(articolo pubblicato sulla “Gazzetta del mezzogiorno” del 6 gennaio 2021)
Con quello che è indubbiamente il suo capolavoro, l’opera fiume La scuola cattolica, Edoardo Albinati più che scrivere un libro sul massacro del Circeo e/o sugli anni Settanta a Roma, aveva tentato con successo un esperimento estremo di narrazione in prima persona, dove a dominare non era tanto la presenza di un io testimoniale, quanto il suo ragionare ossessivo e divagante. Ebbene, dopo la breve parentesi interlocutoria di Un adulterio (2017), storia di una fuga d’amore su un’isola deserta, con Cuori fanatici, uscito nel febbraio 2019, Albinati ha avviato un ciclo dal titolo Amore e ragione, di cui Desideri deviati (Rizzoli, pp. 416, € 20) è il secondo capitolo. Si tratta diun altro importante progetto anch’esso di ampio respiro, quale il racconto dell’Italia all’alba dei camaleontici anni Ottanta: «un’epoca radicale e fanatica durante la quale nessuno si accontentava di quello che era, nessuno era soddisfatto di quello che faceva o del modo in cui lo faceva. Bisognava andare oltre e afferrare la pienezza».

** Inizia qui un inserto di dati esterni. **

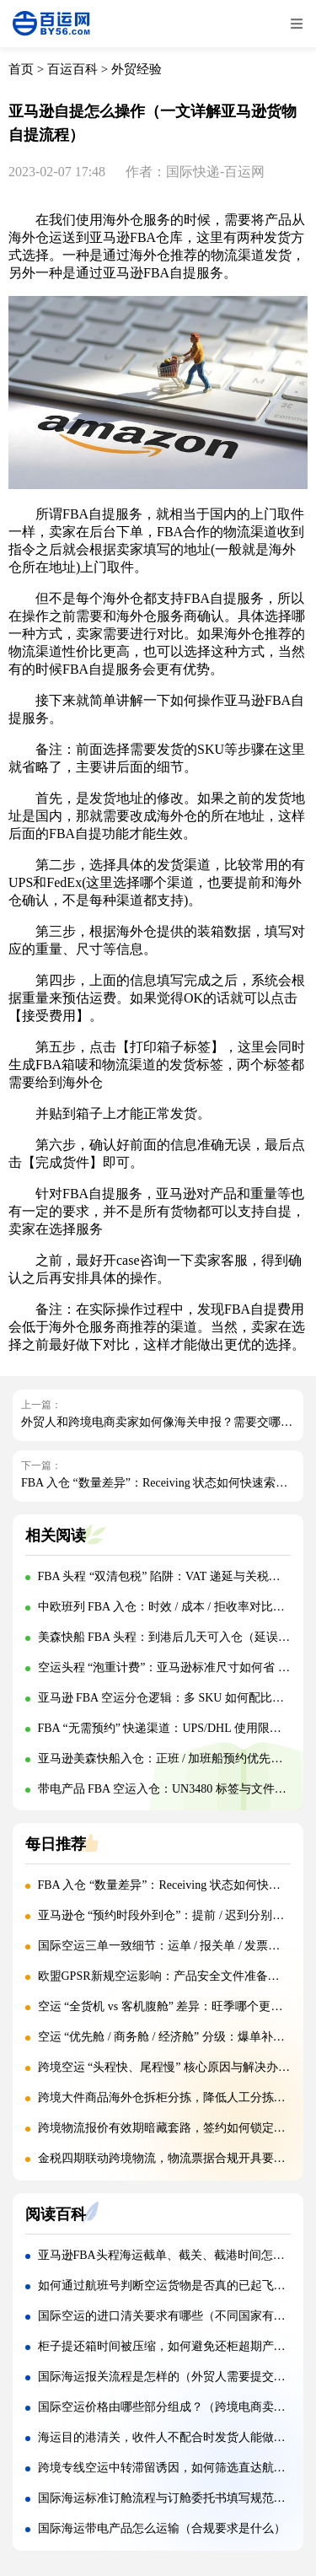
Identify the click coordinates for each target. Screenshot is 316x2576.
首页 (21, 69)
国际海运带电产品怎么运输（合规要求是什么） (162, 2528)
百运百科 (72, 69)
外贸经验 (136, 69)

Desideri deviati non è tuttavia un seguito in senso stretto di Cuori fanatici, anche se i due romanzi condividono impostazione, narrazione corale e alcuni personaggi, a partire dal protagonista, Nico Quell, ‘musiliano’ ragazzo senza qualità, figlio di un diplomatico gambizzato non si sa perchè dalle Brigate rosse, studi in Svizzera e lavoro presso una casa editrice. A differire è invece la location, milanese invece che romana. Milano, «la città del Nord», che forse non esiste, magari è semplicemente un fumo, come scrive Tommaso Landolfi in un suo celebre racconto. Una città, di lì a poco ‘da bere’, che oscilla in quegli anni, tra «immagini di totale praticità e spreco sontuoso, tra il realismo più terrestre e il sogno sfrenato, producendo uno sfavillante corto circuito tra buon senso e follia».

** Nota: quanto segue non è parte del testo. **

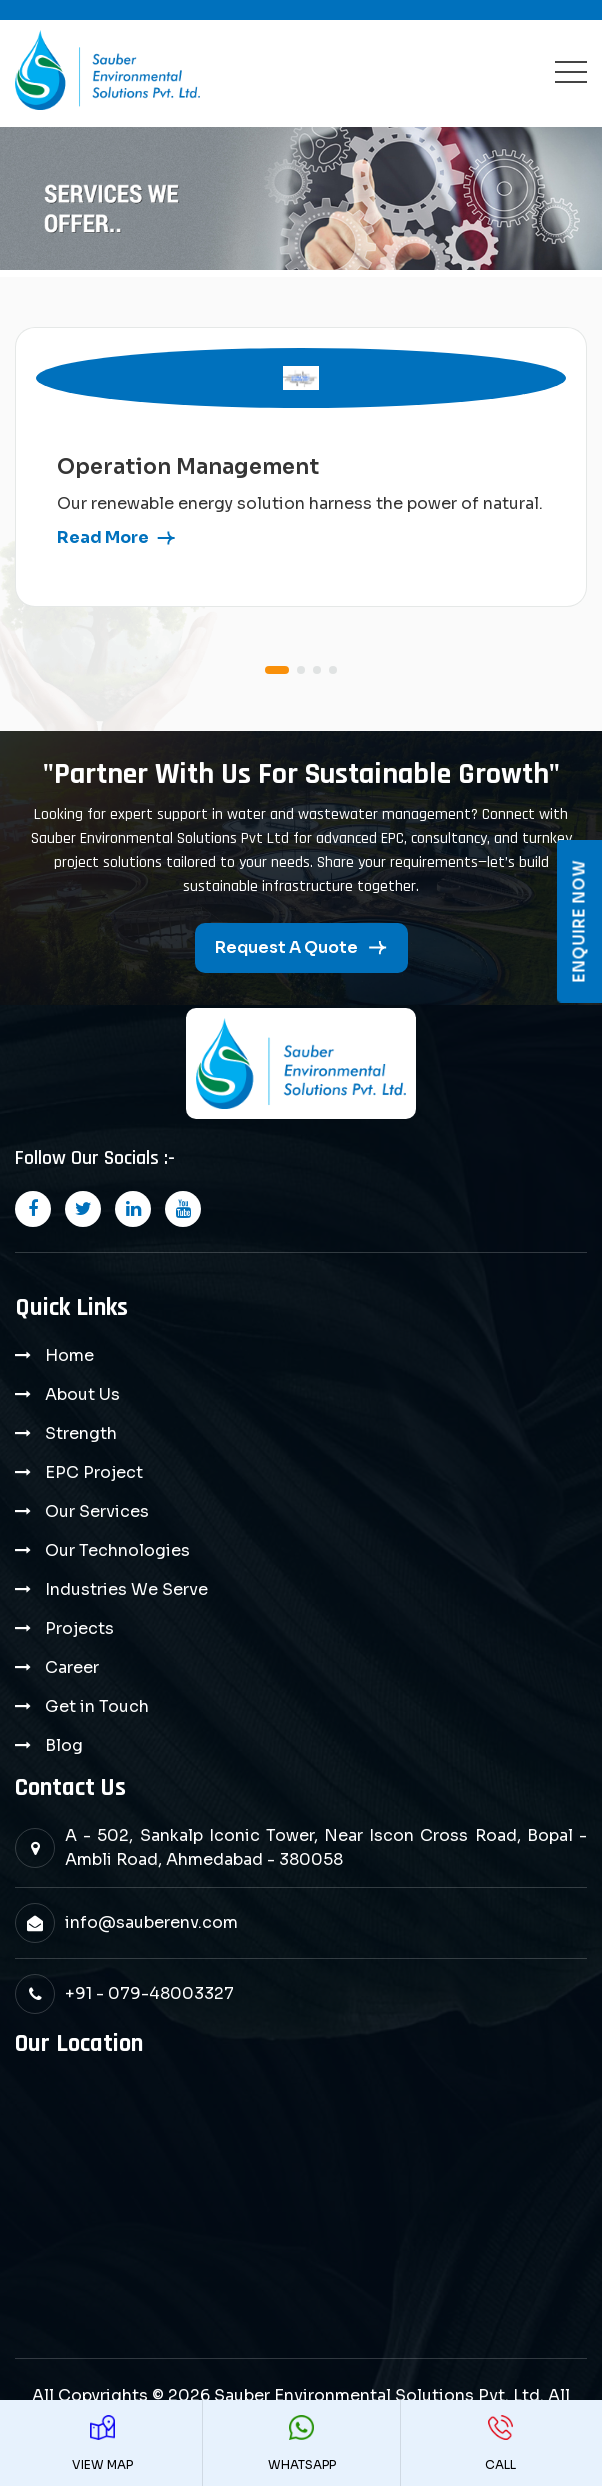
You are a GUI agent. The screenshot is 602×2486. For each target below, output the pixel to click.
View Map (102, 2443)
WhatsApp (302, 2443)
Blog (64, 1745)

È la Milano capitale di due mondi dissimili, che a volte si incrociano tra loro: la moda e l’editoria. Da un lato le modelle, «creature lunari», corpi ossimorici e al tempo stesso virtuali. Dall’altro l’editoria, «mondo di mezzo tra cultura e industria, senza essere né l’uno né l’altro». Intorno a una casa editrice ruotano più o meno direttamente i numerosi personaggi del romanzo, a partire dall’editore Tito Livio Minaudo (Livio come Livio Garzanti? Minaudo in assonanza con Einaudi?), uomo tutt’altro che elegante, incapace di pensare al prossimo, se non in termini editoriali. C’è il suo geniale figlio Leopoldo, detto Quadratino. Ed ecco il Coboldo, l’uomo forte della azienda, colui che ha letto tutto, colui che decide quasi tutto, cinico e dall’aspetto sgradevole, convinto che l’arbitrio sia il solo strumento per esercitare il potere in ogni ambito. Ricordiamo ancora l’enigmatica Sheila, modella afroamericana; Chirone, il mentore di Nico Quill e la di questi sorella ritrovata Irene, nonché i vari componenti della redazione editoriale (notevoli e caustiche le pagine dove si discute intorno alla figura dell’intellettuale rigoroso). E poi la «coppia diabolica» formata dai coniugi Igor e Vera Macchi, entrambi architetti, abilissimi «nel creare occasioni in cui gli invitati si sentissero lusingati dalla presenza di altri invitati che potevano supporre più importanti di loro, più ricchi di loro o ancora più alla moda». Nel loro spettacolare party, proprio al centro del romanzo, momento di svolta della vicenda, si incrociano, dissociano, scompongono le traiettorie dei vari personaggi, i cui desideri sono costantemente deviati. Non può essere diversamente. Il desiderio coincide con il senso della pienezza della nostra esistenza. È passione, è mancanza, è spinta a realizzare sogni, spesso ritenuti impossibili. Il desiderio si mette di sbieco rispetto alla volontà: è sovversivo perché va controcorrente nei riguardi del “buon senso” uniformato al sentire comune. E questo tanto più nella città del Nord, dove – osserva Chirone – bisogna sempre e comunque «fare i conti con la realtà, col dato nudo e crudo, il fondamento delle cose: economia, potere, industria, rapporti di forza. In questa città la gerarchia esiste, altroché, esiste per davvero, ed è quella del denaro. Senza compromessi o camuffamenti. Esplicita, comprensibile a tutti. Violenta com’è sempre violenta la chiarezza».